On the first Sunday of every month, Sound Fix Lounge behind the record store has a mix exchange. The theme for each month is voted on the previous month. Each participant brings in a mix and in return get one from a fellow mixer, along with socializing and $2 PBRs. Here’s my mix for the December 2 exchange: “The Saddest Songs in the World.”

DIETRICH FISCHER-DIESKAU – “Der Leiermann” from Schubert’s Die Winterreise

In the final number of FRANZ SCHUBERT’s unparalleled song cycle Die Winterreise (The Winter Journey), the unrelieved bleakness of the harmony not only depicts the drone of the title figure, the hurdy-gurdy man, but also the desolation of the snow-covered landscape and the narrator’s utter abandonment of hope for love. I used to think that his desire to go with the hurdy-gurdy man signaled the redemptive power of music giving him reason to live, but no, it turns out that our nearly frozen narrator is in fact seeing not a real human figure, but Death himself. He had earlier wished to die; now it appears he will get his wish. The saddest part, therefore, is the chilling climax, when he asks, “Strange old man, shall I go with you? / Will you play your organ to my songs?”
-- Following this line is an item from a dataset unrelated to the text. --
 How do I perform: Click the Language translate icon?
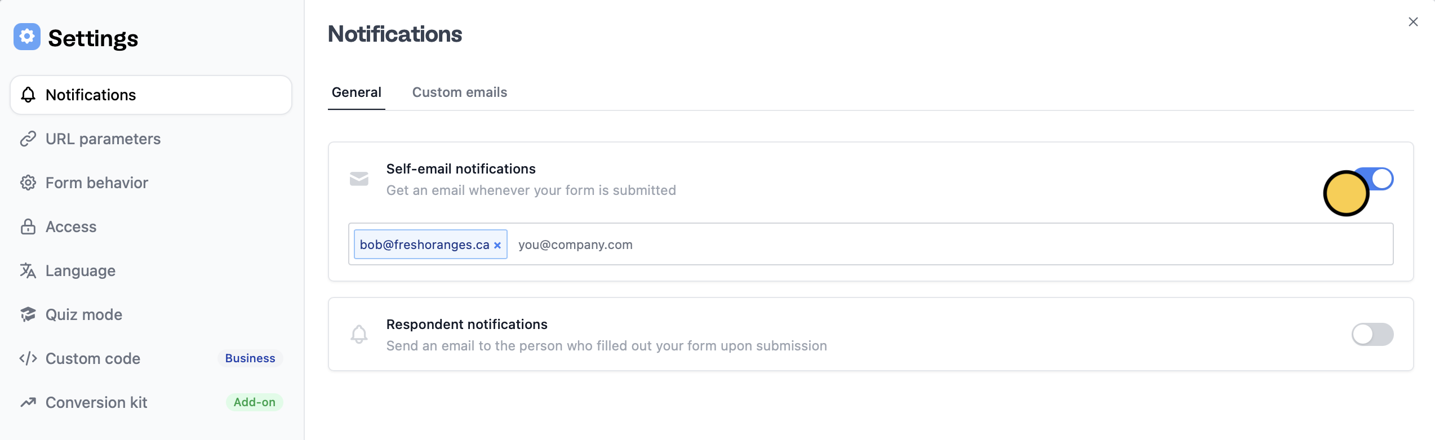click(x=28, y=270)
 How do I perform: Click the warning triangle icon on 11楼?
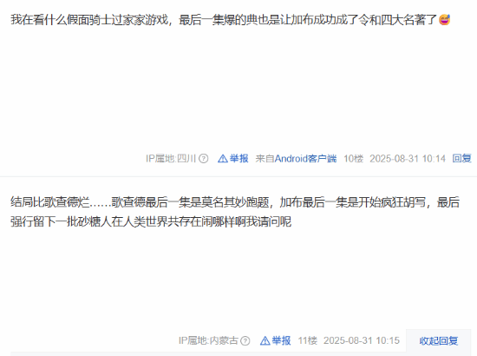click(265, 340)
BUFFALO SPRINGFIELD – “Expecting to Fly” (Buffalo Springfield Again)

Really this is a NEIL YOUNG solo effort, and certainly there are a lot of Neil songs that qualify as sad, but thanks to arranger JACK NITZSCHE’s combination of strings and tremolo guitar, this is the one that sounds the saddest. Saddest lyric: “All the years we spent with feeling / ended with a cry.”

LEFT BANKE – “Walk Away Renee” (There’s Gonna Be a Storm: The Complete Recordings 1966-69)

Another beautiful arrangement boasting sweet violin and tangy harpsichord, plus great vocal harmonies. (Jens Lekman would give his nuts to have written this; he’s cribbed from lesser-known Left Banke material, but this song is sacred ground on which he dares not tread, though often he comes close). Saddest part: “Your name and mine inside / a heart upon a wall / Still finds a way to haunt me / though they’re so small.”

WILLIE NELSON – “Blue Eyes Crying in the Rain” (The Essential Willie Nelson)

I was seriously considering “Three Days,” but it’s so witty and snappy that its sadness is mitigated. This one, though, offers no respite, especially not in Willie’s most wistful voice. Saddest part: “Love is like a dying ember / And only memories remain.”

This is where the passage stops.